Chapter 1, “Understanding SN0 Architecture,” describes the features of the SN0 architecture that affect performance, in particular the cache-coherent nonuniform memory architecture (CC-NUMA).
Chapter 2, “SN0 Memory Management,” reviews general programming issues for these systems and the programming practices that lead to good (and bad) performance.
Chapter 3, “Tuning for a Single Process,” covers tuning for single-process performance in detail, showing how to take best advantage of the R10000 CPU and cache memory, how to use the profiling tools, and how to select among the many compiler options.
Chapter 8, “Tuning for Parallel Processing,” discusses tuning issues for parallel programs, including points on how to avoid cache contention and how to distribute virtual memory segments to different nodes.
Appendix A, “Bentley's Rules Updated,” is a summary of the performance-tuning guidelines first published by Jon Bentley in the out-of-print classic Writing Efficient Programs, updated for the modern world of superscalar CPUs and multiprocessors.
Appendix B, “R10000 Counter Event Types,” describes the meanings of the event counter registers in the R10000 CPU and their use for tuning.
Appendix C, “Useful Scripts and Code,” contains several longer examples and scripts mentioned in the text.
The material covered in this book is related to other works in the Silicon Graphics library.
All of the following books can be read online on the Internet from the Tech Pubs Library at http://techpubs.sgi.com/library .
MIPS R10000 Microprocessor User Guide, Version 2.0, 007-2490-001, is the authoritative guide to the internal operations of the CPU chip used in SN0 systems.
Origin and Onyx2 Theory of Operations Manual, 007-3439-nnn, covers the basic design of the SN0 architecture.
Origin and Onyx2 Programmer's Reference Manual, 007-3410-nnn, has additional details of SN0 physical and virtual addressing and other topics.
MIPSpro Compiling and Performance Tuning Guide, 007-2360-nnn, covers compiler and linker use that is common to all the compilers, including the many optimization directives and command-line options.
MIPSpro 64-Bit Porting and Transition Guide, 007-2391-nnn, discusses the problems that arise when porting from a 32-bit to a 64-bit computing environment, and has some discussion of optimization features.
The Fortran compilers are documented in: MIPSpro Fortran 77 Programmer's Guide, 007-2361-nnn and MIPSPro Fortran 90 Commands and Directives Reference Manual, 007-3696-nnn. These books address general run-time issues, have some discussion of performance tuning, and document compiler directives, including the OpenMP directives for parallel processing.
MIPSpro C and C++ Pragmas, 007-3587-nnn, covers parallelization and other directives for C programming.

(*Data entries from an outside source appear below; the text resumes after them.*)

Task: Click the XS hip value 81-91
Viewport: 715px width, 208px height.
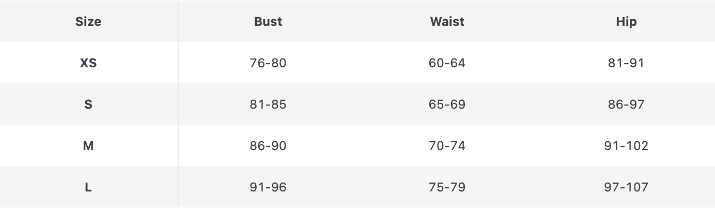Action: 626,63
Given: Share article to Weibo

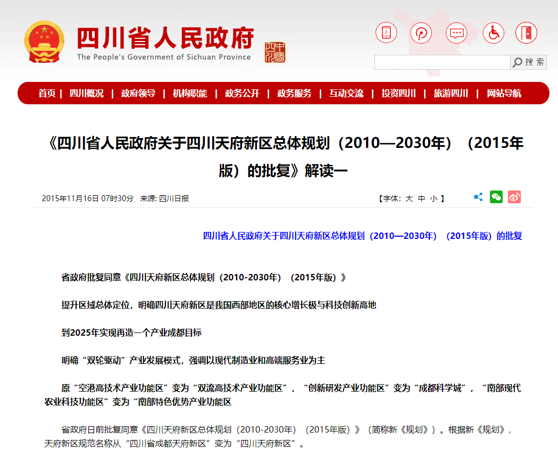Looking at the screenshot, I should click(514, 197).
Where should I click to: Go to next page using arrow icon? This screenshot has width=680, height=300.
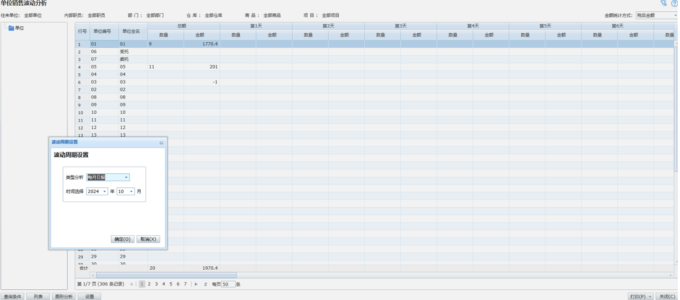pyautogui.click(x=196, y=284)
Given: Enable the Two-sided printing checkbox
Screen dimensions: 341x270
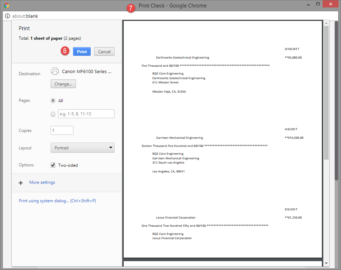Looking at the screenshot, I should click(53, 165).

MIPSpro Auto-Parallelizing Option Programmer's Guide, 007-3572-nnn, documents how the C, C++, and Fortran compilers automatically parallelize serial programs.
SpeedShop User's Guide, 007-3311-nnn, documents the tuning and profiling tools mentioned in this book.
Topics in IRIX Programming, 007-2478-nnn, details the available models for parallel programming and documents a number of advanced programming topics.
Message Passing Toolkit: MPI Programmer's Manual 007-3687-nnn and Message Passing Toolkit: PVM Programmer's Manual 007-3686-nnn document the use of these popular libraries for parallel programming.
IRIX Admin: System Configuration and Operation, 007-2859-nnn, documents the commands the system administrator uses, including the system tuning variables.
The foundation of the SN0 multiprocessor design is explained in Scalable Shared-Memory Multiprocessing by Daniel Lenoski and Wolf-Dietrich Weber (San Francisco: Morgan Kauffman, 1995).
A particularly good book on parallel programming is Practical Parallel Programming by Barr E. Bauer (Academic Press, 1992; ISBN 0120828103). Although it is not current for Silicon Graphics compilers and SN0 hardware, it has good conceptual material.
Courses and information about parallel and distributed programming are available on the Internet. The following are some useful links:
The Boston University Scientific Computing and Visualization Group offers a number of useful tutorials on such topics as parallel programming in Fortran 90 and the use of MPI. The URL is http://scv.bu.edu/SCV/Tutorials/ .
The web page for the Computational Science and Engineering Graduate Option Program at the University of Illinois at Urbana-Champaign links to the lecture notes for courses on parallel computation and parallel numerical algorithms. The URL is http://www.cse.uiuc.edu/ .
The entire text of Designing and Building Parallel Programs by Ian Foster (Addison-Wesley 1995; ISBN 0-201-57594-9) is available online, with a wealth of supplementary material and links related to parallel programming. The URL is http://www.mcs.anl.gov/dbpp/ .
The NAS Parallel Benchmarks are a suite of programs that are used to compare the performance of parallel systems and parallelizing compilers. The benchmarks are described in a report found at the following URL: http://science.nas.nasa.gov/Pubs/TechReports/RNRreports/dbailey/RNR-94-007/html/npbspec.html .
The reference pages for the compilers and tools are detailed and informative. Look up the following reference pages using the InfoSearch facility (under IRIX 6.5, found in the desktop Toolchest menu under Help > Man Pages). From the InfoSearch window you can print copies of these pages for study and for reference.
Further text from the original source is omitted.